Of particular notes were three works by Peter Paul Rubens: "Study of a Seated Woman (the
Virgin)," about 1606, drawn with black and red chalk on paper, and the head of "Maria de' Medici,"
about 1622, the French Queen Mother, as she deferentially bows her head to her son the King, Louis XVIII. The third is a reworking of a drawing by an anonymous artist. Rubens reworked "God the Father,"1628-29, by applying a dark wash and white body color to create a sense of volume and strong directional light, read the label. "Rubens may have reworked about 200 drawings to challenge his inventiveness or as inspiration for his paintings," building on those around him. Try it.

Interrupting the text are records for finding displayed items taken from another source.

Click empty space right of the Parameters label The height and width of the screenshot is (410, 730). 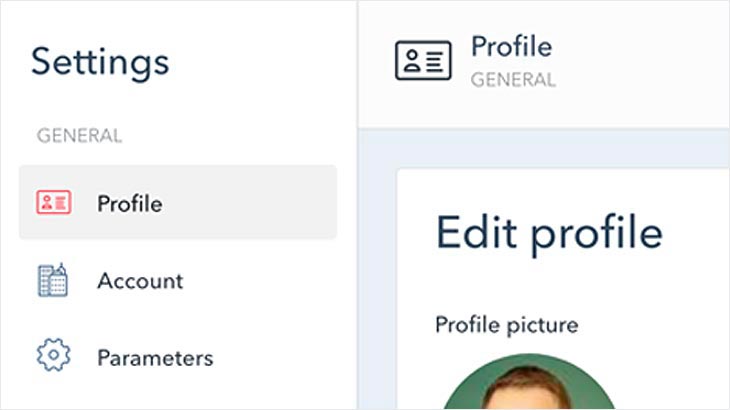tap(275, 358)
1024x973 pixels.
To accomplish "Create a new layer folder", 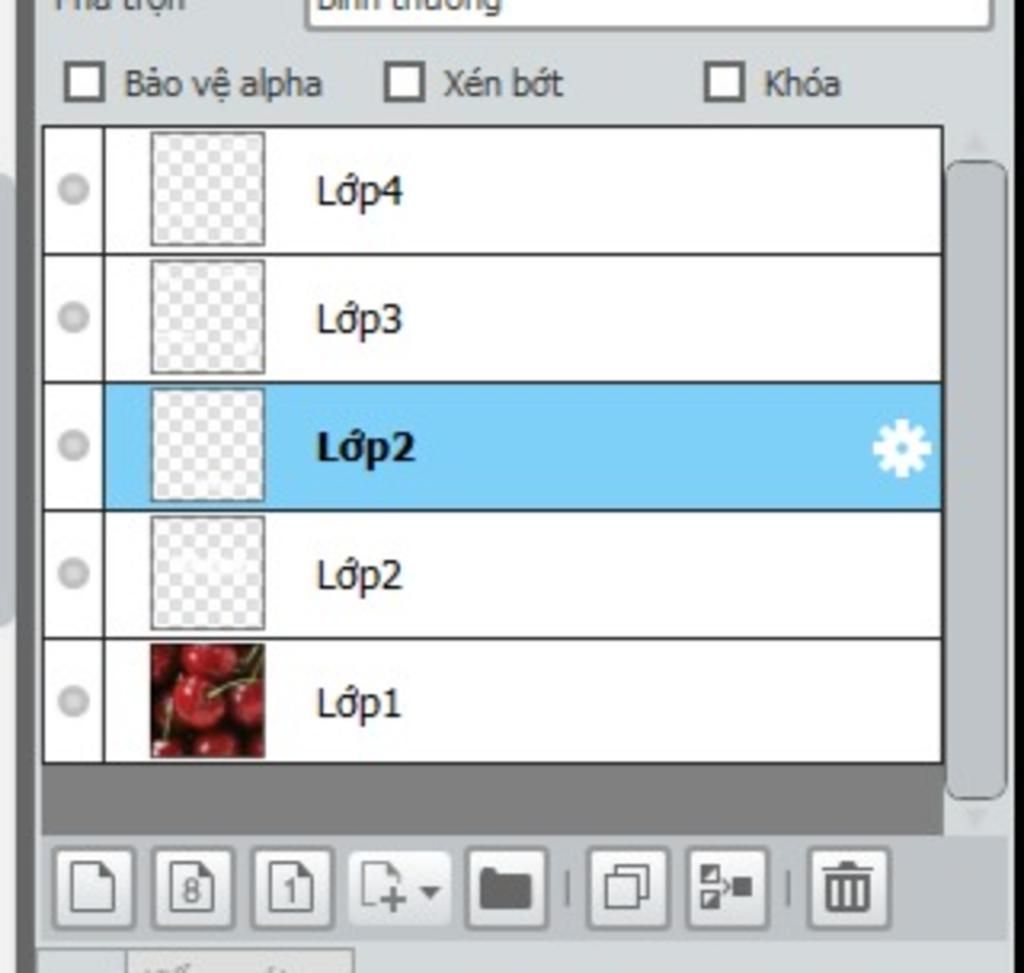I will coord(506,888).
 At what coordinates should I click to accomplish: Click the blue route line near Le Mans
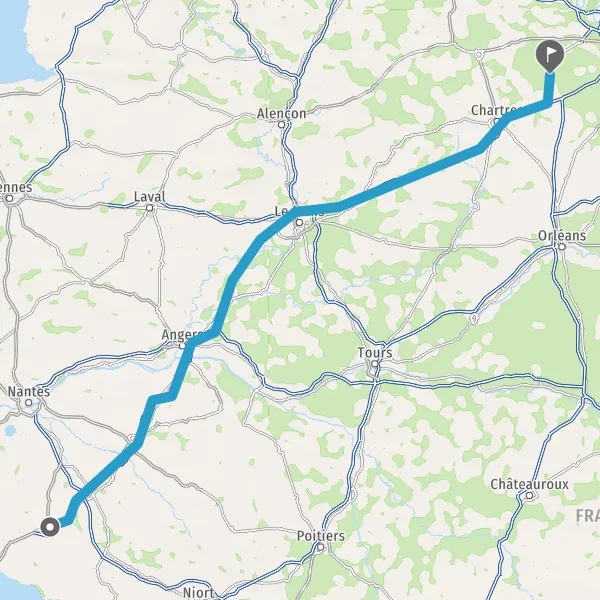[x=279, y=225]
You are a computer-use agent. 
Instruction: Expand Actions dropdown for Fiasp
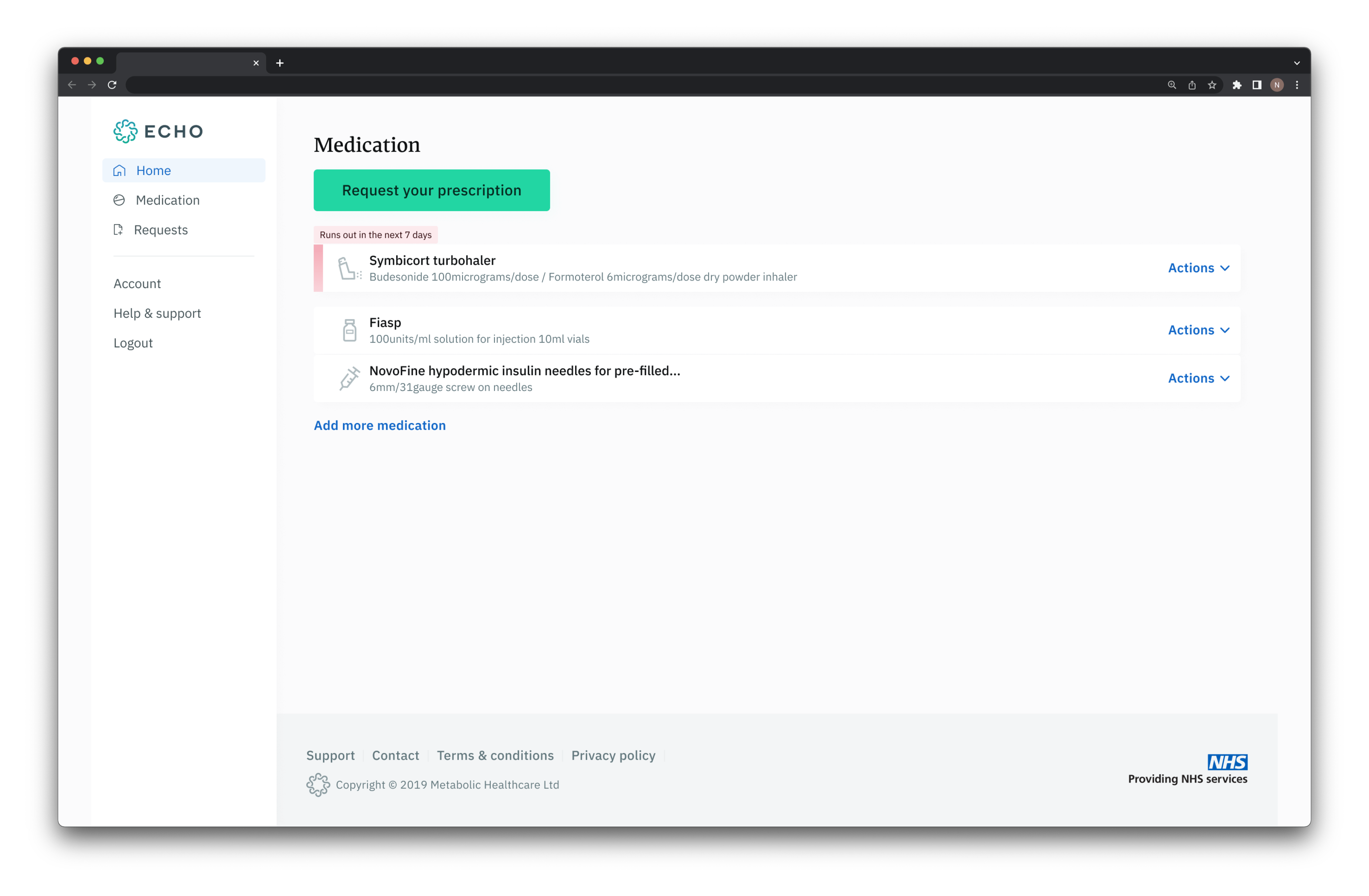pos(1199,330)
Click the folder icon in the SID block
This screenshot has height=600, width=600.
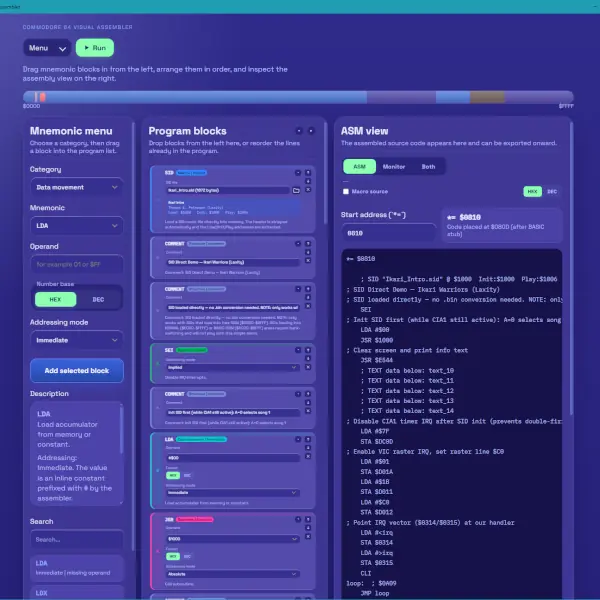296,189
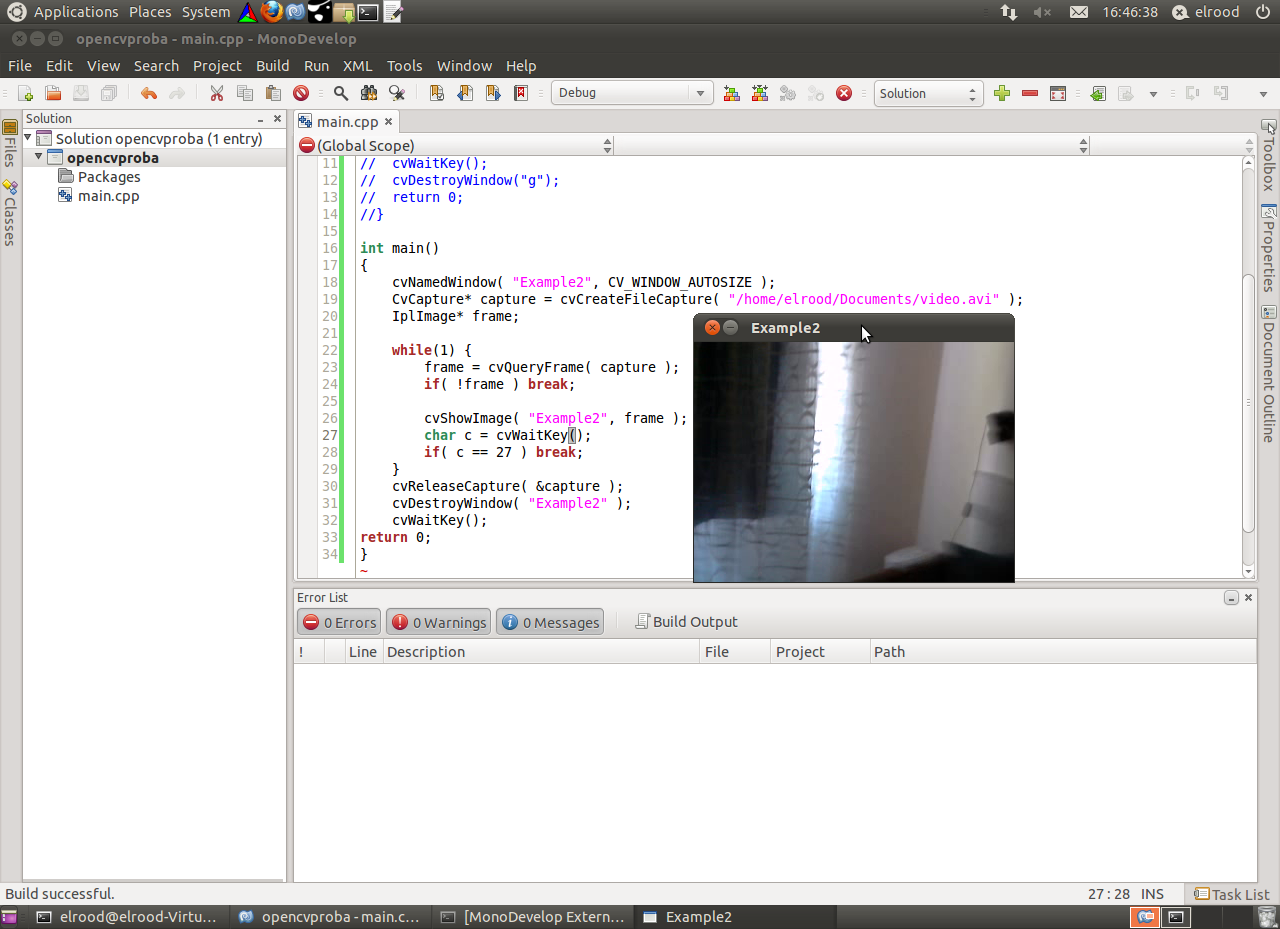Click the red Stop icon in toolbar

click(844, 93)
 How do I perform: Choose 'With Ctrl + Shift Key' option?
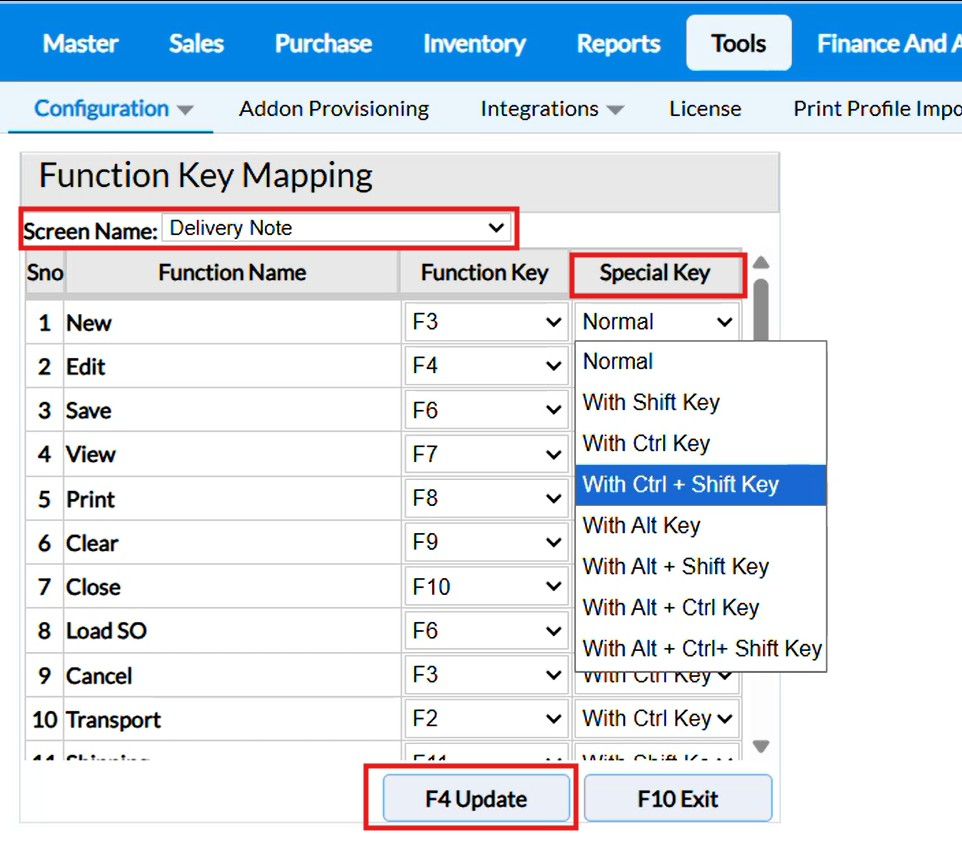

There are are ships by Willem van de Velde the Younger: "Vessels Lying at the Mouth of a River," 1660-1670, done with pen and brown ink with a grey wash on paper, and "A Sea Fight, Probably the Battle of Lowestoft, June 1665," done after 1665. And there are Jan van Huijsum's "Studies of
Poppies, French Marigold, Wild Larkspur and a Tulip," along with six "Studies of Nasturtiums,"
1700-1749, done in watercolor over graphite on paper.
Stop by the drawing studio, with a cascade of fruits of all colors, paper, pencils and clip boards to make your own still life drawing. Try it - there are some very good non-perishable fruits available.
The exhibition ends tomorrow, Sunday January 21, with the OKCMOA open from Noon to 5 p.m.